LEWISTON — Mayor Robert Macdonald on Tuesday announced a city effort to cut down on welfare fraud and waste that includes kicking 84 people off the city’s General Assistance lists, 50 of whom are accused of fraud.

It’s part of a larger campaign aimed at cutting down on welfare cheats in the city.

“We’re not going to be known as a welfare town anymore,” Macdonald said. “If you want to come here, don’t come here for welfare, because if we catch you, you will be prosecuted.”

Police Chief Michael Bussiere said police were pursuing fraud charges against 12 people cut from the city’s welfare rolls. He declined to name them, but said they could face up to six months in jail, as well as fines, if convicted.

“Our job is to investigate the complaint,” Bussiere said. “The city, just like anyone else that suspects they are a victim of fraud, gets to make a complaint. Our job is to develop probable cause and determine if a crime has been committed.”

Four city residents were issued summonses on Monday. All 12 were expected to be charged this week, Bussiere said. And the investigation will not stop with them, he said.

Macdonald promised there would be more charges filed later in the year.

“Before the summer, it is going be a much larger number,” Macdonald said. “And the ones we are going after next are a lot more serious.”

Sue Charron, the city’s social services director, said 225 people get General Assistance. Single recipients can be eligible for up to $471 per month to help pay for basic necessities: housing, utilities, medicine and food.

Charron said 34 of the people cut had neglected administrative requirements. They had not completed their required job training programs, had quit a job or were fired. They were not accused of fraud, she said.

Of the 50 accused of fraud, Charron said most had lied about applying for work. General Assistance recipients must fill out a form detailing where they applied for jobs.

“They need to actually leave applications, so when we call, they can confirm it,” Charron said. “What they were doing was just writing names down and they were not actually applying for work.”

Charron said the city does occasionally check those forms.

“We try to do it as best we can, but we had not done it for some time because we have been so busy,” Charron said. “But we took a bunch and decided to check.”

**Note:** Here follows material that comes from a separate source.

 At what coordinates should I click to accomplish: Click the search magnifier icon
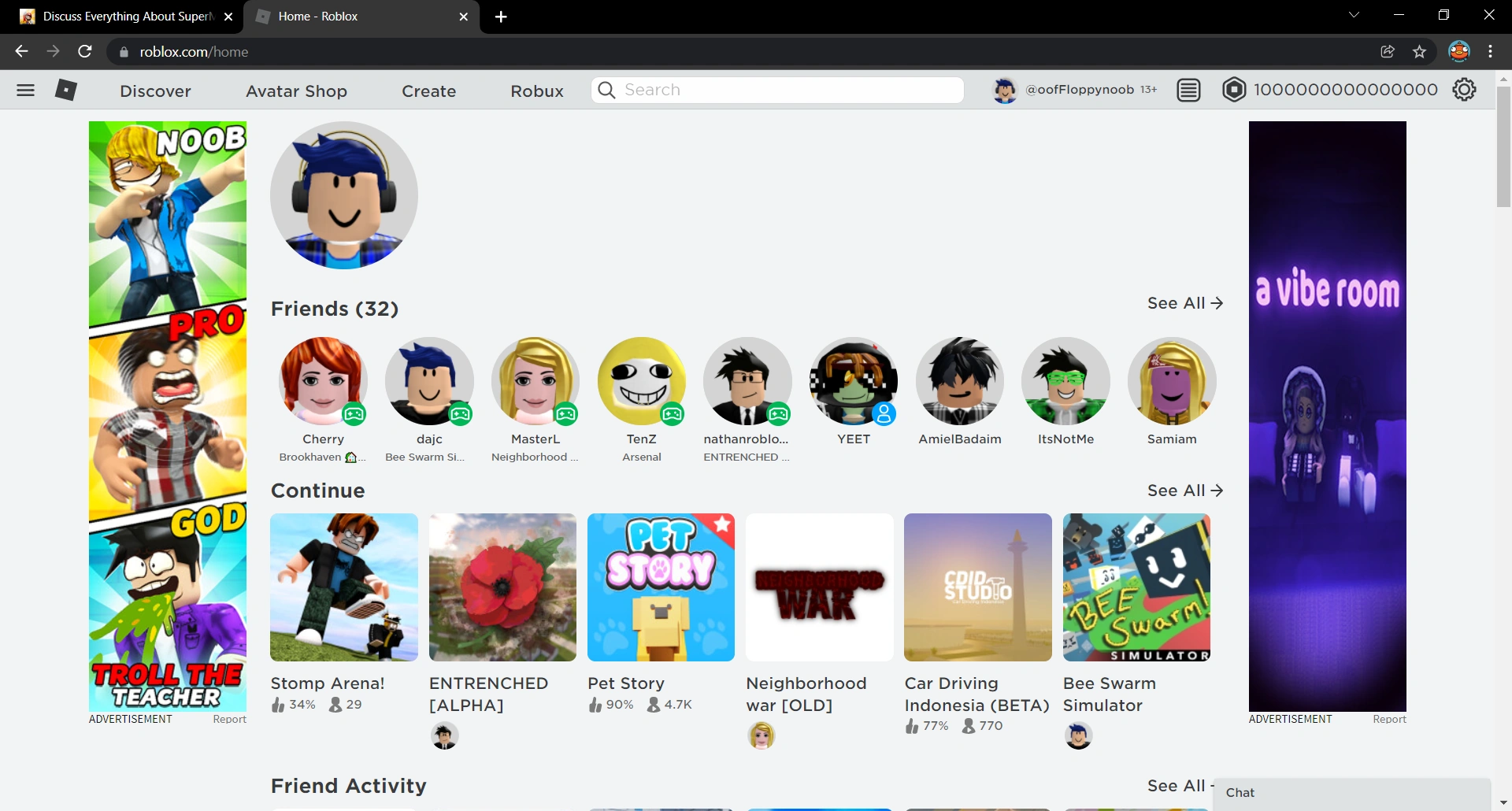tap(605, 90)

People can be kicked off General Assistance rolls for up to 120 days if the department finds fraud.

“On the 121st day, they can come back, and they don’t have to make restitution or anything,” Charron said. “But they can be charged. What we are going to do now in Lewiston is, if you commit fraud, you will be charged. It’s not going to be as easy as just coming back.”

Macdonald said he also wants the city to adopt rules for fining landlords when their tenants misbehave.

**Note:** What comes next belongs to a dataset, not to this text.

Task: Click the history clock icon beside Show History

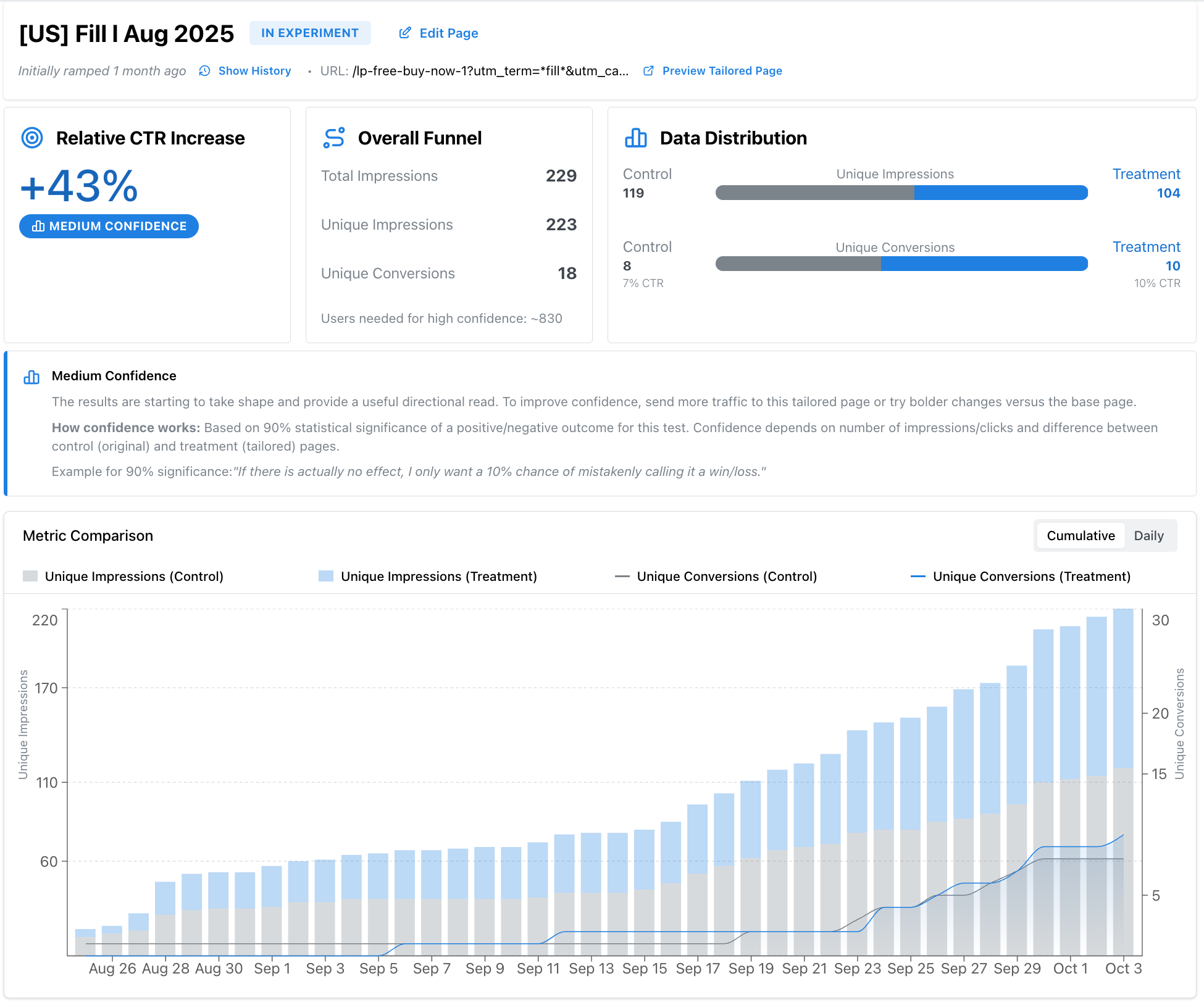Action: [204, 70]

“If police are called to a certain residency a certain number of times in one month, the landlord is fined $50,” Macdonald said.

Macdonald said he’s not targeting the poor; he’s targeting the dishonest.

“We have the working poor down there,” Macdonald said. “Those are the people who work in the coffee shops. Those are the people who get up every morning and go to jobs. However, a lot of them are kept up all night long by some of the people we are charging. These people sleep all day and party all night.”